En su faena cotidiana, a Zulma le tocó vivir una experiencia inédita, que todavía la conmueve: vacunó a un hombre que había estado detenido en aquel centro clandestino, hace 45 años, y quien solo luego de un buen rato, producto de la contención de esta enfermera, logró detener el llanto que lo había tomado por asalto.

"Para nosotros -dice Zulma en otro pasaje de la entrevista con Télam-, es muy importante la (campaña de vacunación) porque ya al decir 'pandemia' se iba mucho más allá de lo que por ahí uno pudo haber vivido en su historia de trabajo.

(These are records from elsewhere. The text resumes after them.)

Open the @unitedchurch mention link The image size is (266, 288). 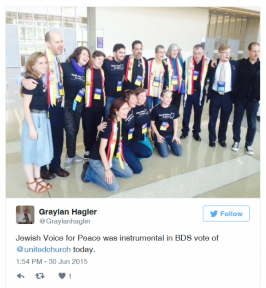coord(43,249)
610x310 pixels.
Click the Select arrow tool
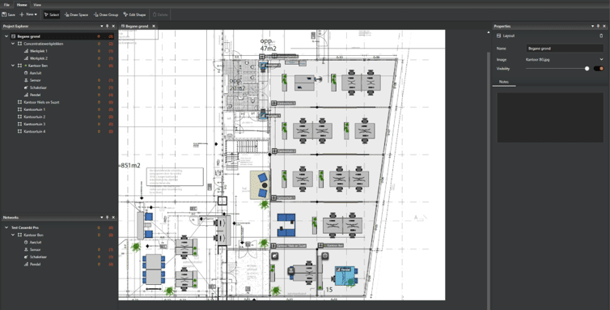(x=51, y=15)
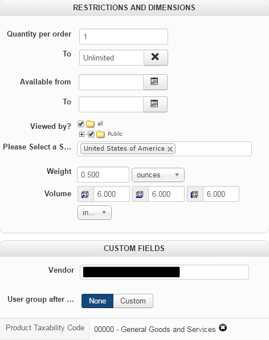Open the weight unit ounces dropdown
The image size is (269, 340).
point(158,175)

A mí me pasó que viví la epidemia del 92, del 2009, el cólera y la gripe A. Pero eran otras épocas: de repente no contábamos con un montón de elementos para cuidarnos, no había tanta comunicación, no había tanta biotecnología y hoy sí".

La Municipalidad de Morón está cerca de alcanzar los 19.000 vacunados. En el Polideportivo Gorki Grana, las enfermeras vacunan a 200 personas por día, llegando, en ocasiones, a las 400.

• María Pachado

"Con la llegada de la vacuna -contra el Covid-19- se vislumbra una gran esperanza", .señala María Pachado, jefa del vacunatorio integrado del Hospital de Clínicas, donde se desempeña desde hace 20 años como enfermera y docente.

Los días de María transcurren dentro del vacunatorio del edificio ubicado al 2351 de la Avenida porteña Córdoba, pero su pasión por la profesión se remonta a sus 14 años, cuando animada por su "tía Blanquita", a quien considera su "guía y motivadora", decidió que iba a ser enfermera.

El equipo de trabajo de Pachado está conformado por inmunizadores capacitados con el curso Programa Ampliado en Inmunizaciones (PAI), administrativas y médicos, con funciones específicas y estratégicas, lo cual "facilita la dinámica de trabajo", puntualiza.

"Con la llegada de las primeras vacunas y su distribución en los centros de salud, tuve la oportunidad de hacer algo para cambiar el curso de la enfermedad, por lo menos en algunas miles de personas", enfatiza.

Son muchas las anécdotas con personas vacunadas que conmueven a María, entre ellas la que experimentó el día que vacunó a un médico: "Él me dijo que estaba muy feliz y una vez terminado el procedimiento me miró a los ojos y me dijo: 'No tenés idea lo que siento, me salvaste la vida'".